The second area of economic benefit involves the participation of the PPS in some form of risk-based payment. This payment is meant to support the success of the intervention for the long term after DSRIP funds are exhausted.  In New York, if the reduced ED and hospital admission targets are achieved, the PPS and its providers will reap risk-based incentive rewards as a result of the cost savings attributed to the reduced utilization.  These value-based payments can be achieved in several ways including, but not limited to,  shared savings with upside potential only,  care bundles with outcome based payments, subsidies for risk sharing based on total cost of care and full capitation.

  1. How do you receive the money? The waivers are funded through what’s called a “pool” approach.
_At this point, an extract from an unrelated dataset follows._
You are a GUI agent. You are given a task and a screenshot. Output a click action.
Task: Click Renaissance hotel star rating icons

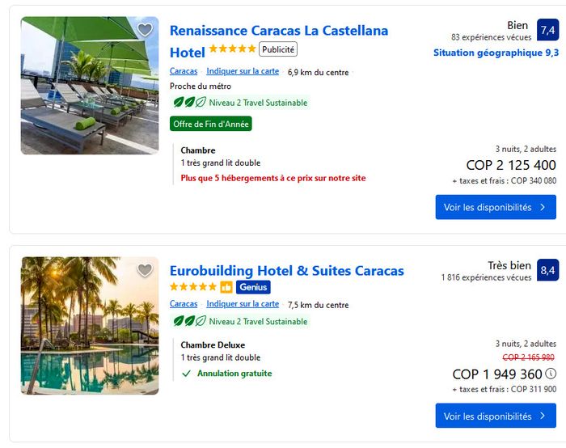pos(232,49)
CMS and the state agree on a set amount of money—for New York it is roughly $8 billion. Then the money is placed into different types of pools through which the state can draw down funds. The challenge for states is that these programs are funded through the federal matching grant program, which means the state has to find someone able and willing to put that money up initially in order to receive the matching funds. For example, a state with a 50% match rate has to find a way to put up 50 cents as an intergovernmental transfer (IGT) and then the federal government will send back $1. Most states rely on public hospitals to put up the money because they receive money from taxes that qualify as an IGT. The way the funding cascades down to the provider level is that once the state receives money back from the federal government, allocates the money to each region, then providers in each region are evaluated to see if they achieved either their milestone or outcome metric. If the provider achieved those goals, it would receive payment for performance out of the pool.